A estrutura da ABC contava apenas com uma pequena equipe que permanecia em regime de plantão para incluir para os telespectadores da Costa Oeste algum fato jornalístico de grande importância que viesse a acontecer após o fim do informativo – modelo que as redes CBS e NBC ainda mantêm. ‘Por muito tempo nós estivemos ignorando um grande segmento da nossa audiência e eles merecem e exigem, num ambiente muito competitivo, as informações mais atualizadas’, disse o diretor do World News Tonight, Jon Banner, ao jornal Los Angeles Times.


O jornalista reconheceu que o formato operacional antigo era evidentemente desfavorável para o público do Oeste. ‘Estávamos mais ou menos enganando os telespectadores ao fazê-los aceitar um noticiário que já havia sido transmitido três horas antes’. Para implementar a novidade, 12 novos jornalistas foram contratados para a equipe do World News Tonight, que nesta nova fase também ganhou novos cenário e vinhetas. Outro objetivo da ABC com a mudança é causar um efeito de ordem psicológica no público, já que o telespectador tende a prestar mais atenção ao saber que os apresentadores estão ‘falando com ele’ naquele exato instante.


De Los Angeles


São quatro as zonas de fuso horário nos Estados Unidos: Leste, Central (1 hora a menos), Montanha (2 horas a menos) e Pacífico (3 horas). Historicamente, emissoras da faixa central exibem a programação de rede simultaneamente com as da faixa leste. Assim, o World News Tonight é exibido a partir das 17h30. O horário nobre da TV americana, entre 20h e 23h, vai ao ar das 19h às 22h para este público, que compreende importantes mercados como Chicago, a terceira maior cidade norte-americana. Nesta inovação da ABC, são três as gerações ao vivo do World News Tonight. A primeira e já conhecida, começando às 18h30 em Nova York para a faixa leste e central do fuso horário. A segunda, a partir das 20h30 para o fuso de Montanha e a terceira às 21h30, quando serão 18h30 na Costa Oeste propriamente dita.

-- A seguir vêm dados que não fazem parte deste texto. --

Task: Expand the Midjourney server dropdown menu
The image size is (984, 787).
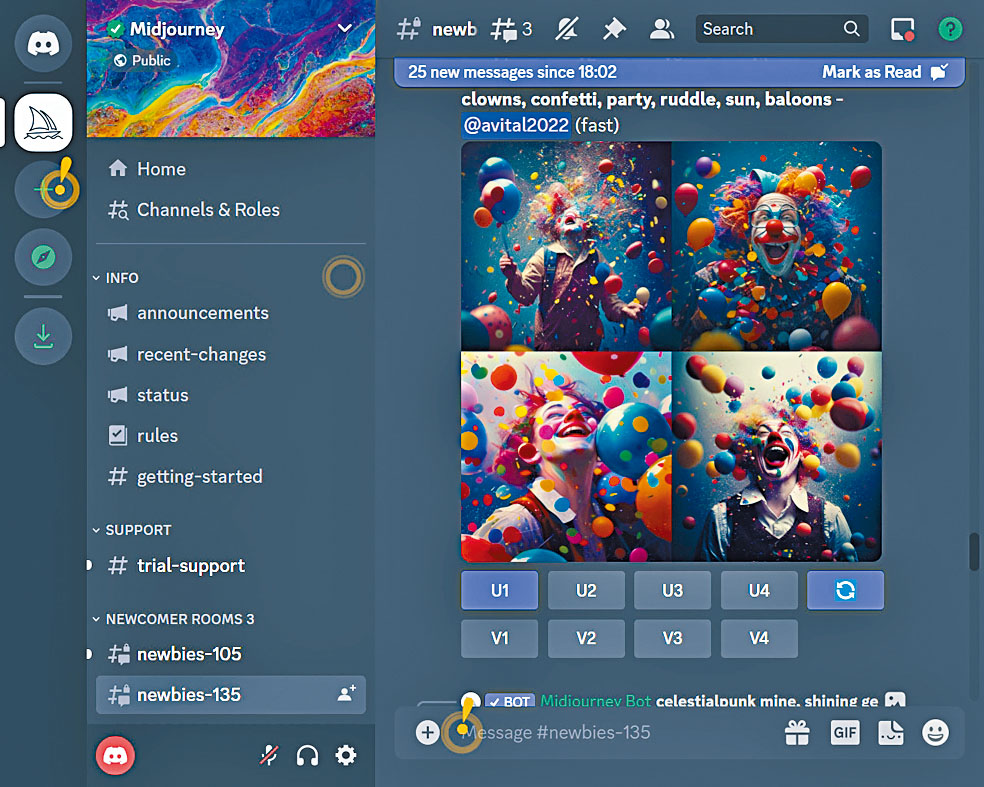Action: pyautogui.click(x=345, y=28)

Para que o telespectador brasileiro possa compreender essa operação, é como se o Jornal Nacional fosse transmitido ao vivo novamente uma hora depois especialmente para os estados do Norte e do Nordeste brasileiros, que tem fuso horário de uma hora a menos. E novamente duas horas depois do original para o estado do Acre – duas horas a menos em relação a Brasília. Nos primeiros dias, a medida surtiu pequenas modificações no panorama de audiência para o World News Tonight. Mesmo após a implementação da novidade, o informativo continua sendo o número dois da TV americana, atrás do NBC Nightly News por uma margem de mais de um milhão de telespectadores. Segundo o Instituto Nielsen, na medição de audiência em Las Vegas, por exemplo, houve aumento de 23% de audiência, quando comparado com os últimos três meses de 2005. Em Phoenix, o aumento foi de 17%. Entretanto, na cidade de Seattle aconteceu queda de 27%, e em Los Angeles os números se mantiveram iguais.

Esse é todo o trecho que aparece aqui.